• _Problem requirements_
Entries below include pictures. Output exactly the lines from the one with "You are a computer-use" down to the one with "Select the light face Light mode icon", both ends included, and leave the pictures out.

━━━━━ Provided information

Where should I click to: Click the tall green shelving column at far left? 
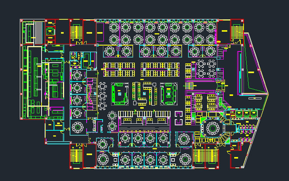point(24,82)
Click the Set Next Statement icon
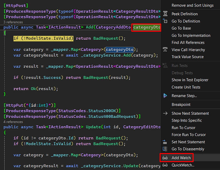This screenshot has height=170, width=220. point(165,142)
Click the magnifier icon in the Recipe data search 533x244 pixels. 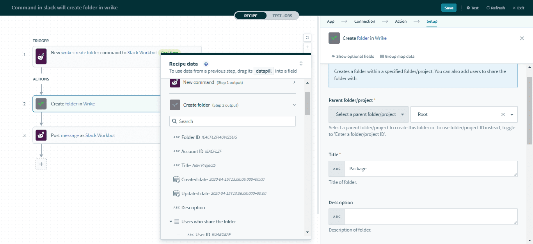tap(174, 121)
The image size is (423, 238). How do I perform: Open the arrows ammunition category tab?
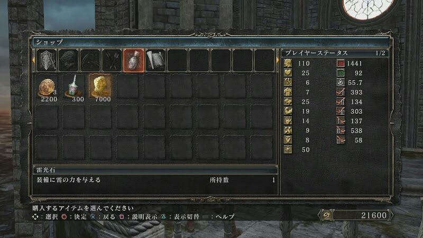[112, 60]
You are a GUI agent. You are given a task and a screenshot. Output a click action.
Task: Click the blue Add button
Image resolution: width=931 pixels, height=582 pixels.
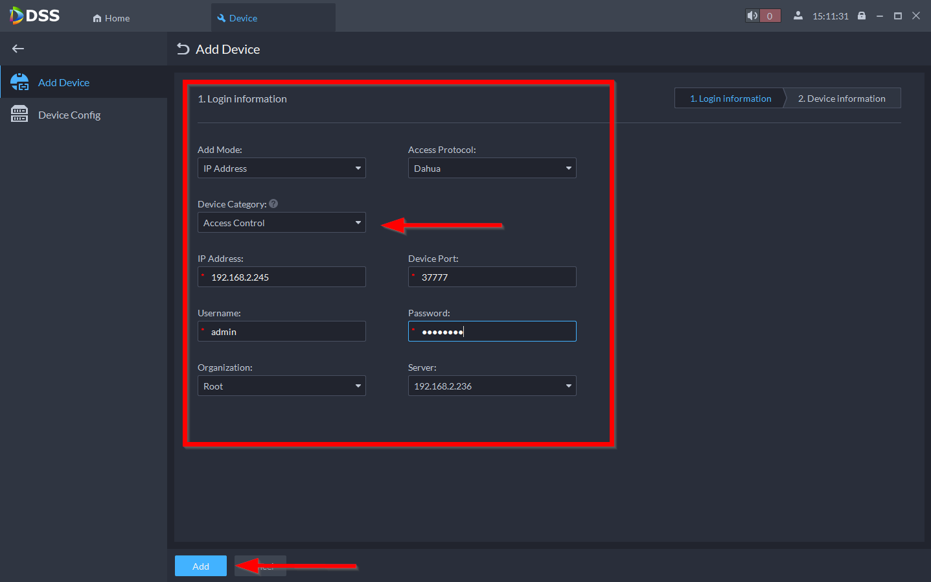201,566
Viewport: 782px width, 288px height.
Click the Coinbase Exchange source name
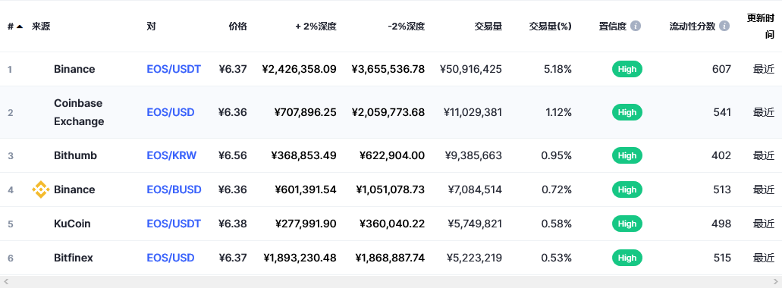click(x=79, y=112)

━━━━━━━━━━
━━━━━ Provided information

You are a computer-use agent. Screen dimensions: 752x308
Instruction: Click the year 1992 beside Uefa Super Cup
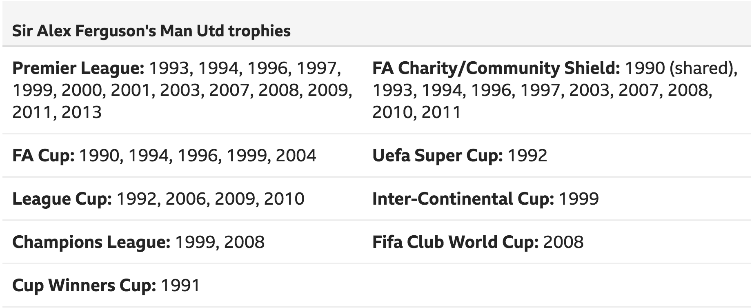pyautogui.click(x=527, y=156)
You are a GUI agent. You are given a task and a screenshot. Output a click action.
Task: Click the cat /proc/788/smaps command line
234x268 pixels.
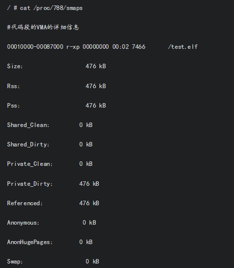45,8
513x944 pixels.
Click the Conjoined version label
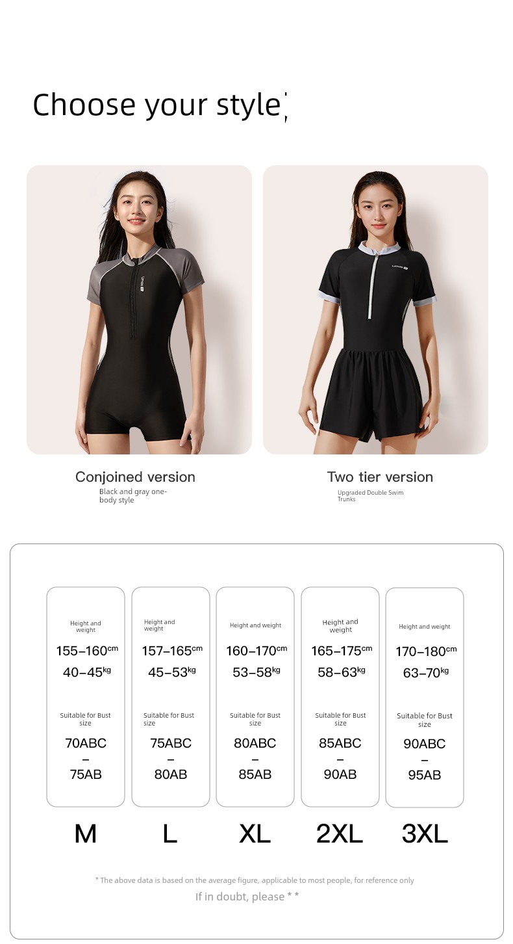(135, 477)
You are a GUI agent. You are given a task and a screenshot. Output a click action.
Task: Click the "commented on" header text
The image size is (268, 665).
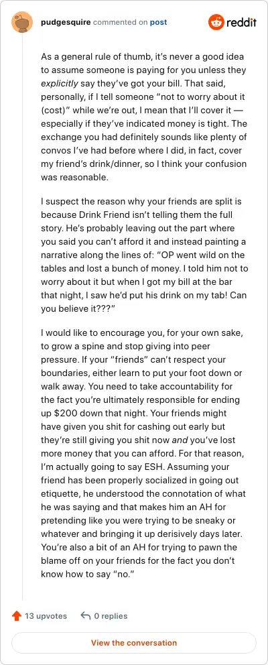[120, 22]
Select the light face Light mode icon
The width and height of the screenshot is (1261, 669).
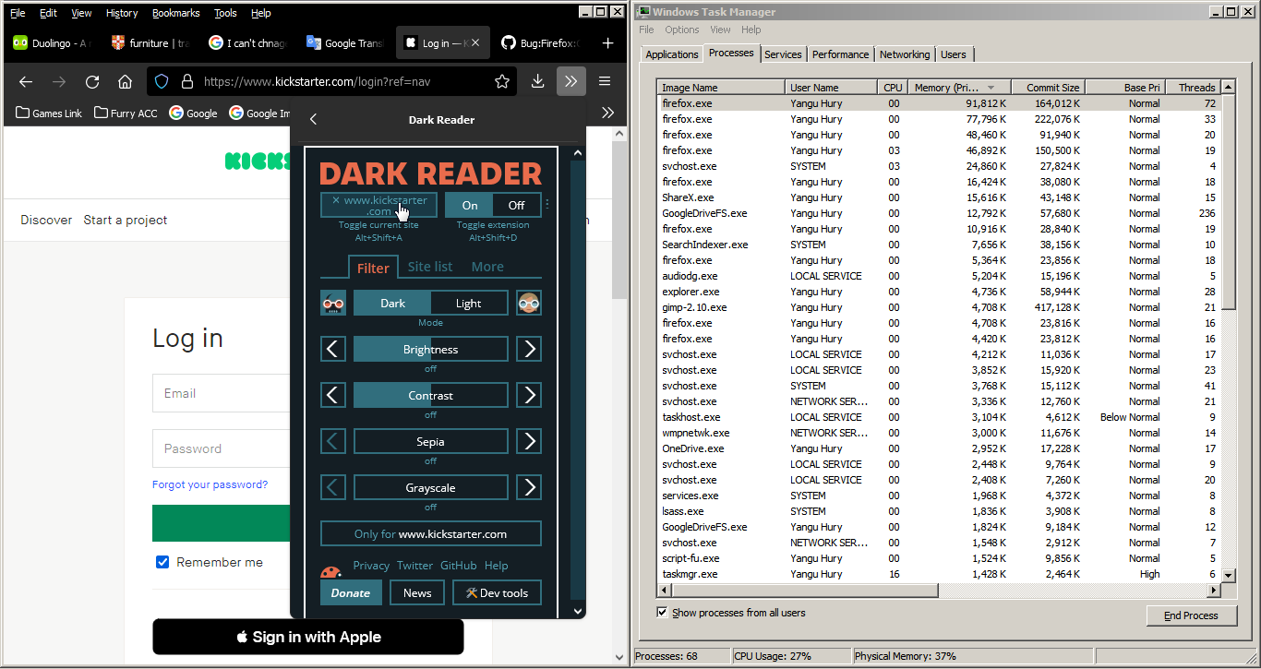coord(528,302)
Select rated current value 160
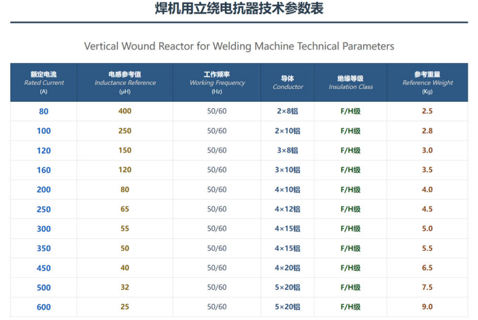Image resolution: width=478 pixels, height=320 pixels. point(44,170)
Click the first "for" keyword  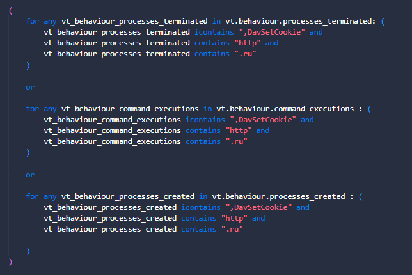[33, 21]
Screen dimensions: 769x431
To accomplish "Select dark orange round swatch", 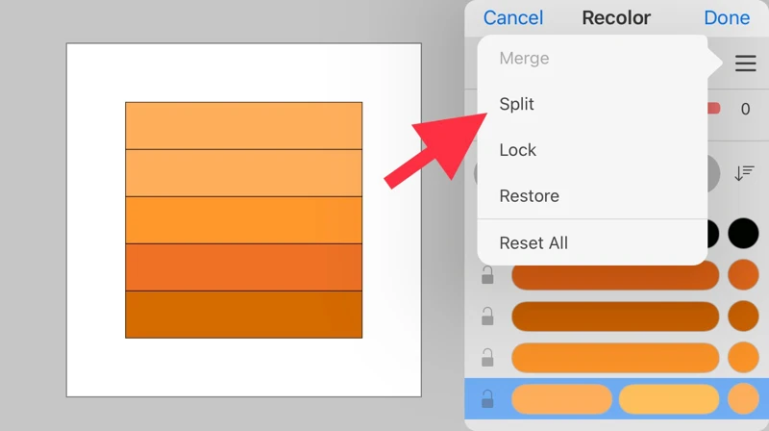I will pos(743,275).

━━━━━━━━━━
━━━━━ Provided information

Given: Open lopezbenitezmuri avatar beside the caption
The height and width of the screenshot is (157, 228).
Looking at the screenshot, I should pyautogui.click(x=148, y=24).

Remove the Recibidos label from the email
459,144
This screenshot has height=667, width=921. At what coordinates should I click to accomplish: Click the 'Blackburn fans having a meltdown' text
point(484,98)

━━━━━━━━━━

• _Output_
You are a computer-use agent. Screen dimensions: 752x308
Instruction: Click the year 1992 beside Uefa Super Cup
pyautogui.click(x=527, y=156)
You are a GUI agent. You are given a task and a screenshot. Output a click action.
Task: Click the cat /proc/788/smaps command line
234x268 pixels.
45,8
513x944 pixels.
Click the Conjoined version label
(135, 477)
You are a GUI agent. You are given a task and a screenshot. Output a click action.
Task: Click the "commented on" header text
The image size is (268, 665).
[120, 22]
Select the light face Light mode icon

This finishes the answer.